## Data records:
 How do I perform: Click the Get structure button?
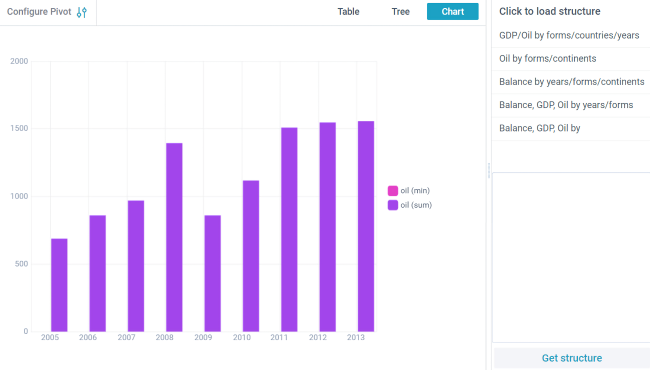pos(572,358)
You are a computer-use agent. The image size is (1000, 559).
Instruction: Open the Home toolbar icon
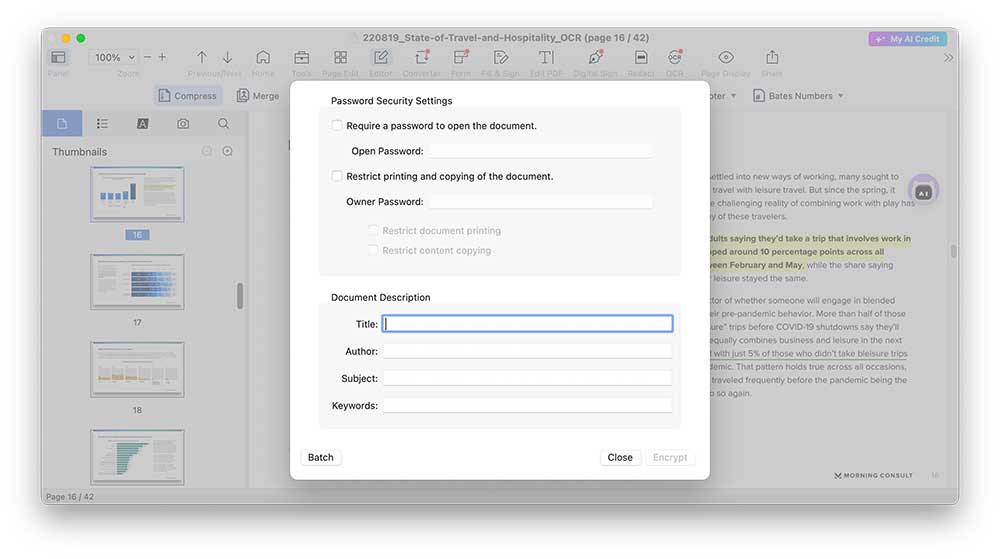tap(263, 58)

## What you need to do:
We ask that the entries above be copied exactly, with the pictures omitted.

## Response below:
 How do I perform: Click the Get structure button?
pos(572,358)
You are a computer-use agent. The image size is (1000, 559).
Instruction: Open the Home toolbar icon
tap(263, 58)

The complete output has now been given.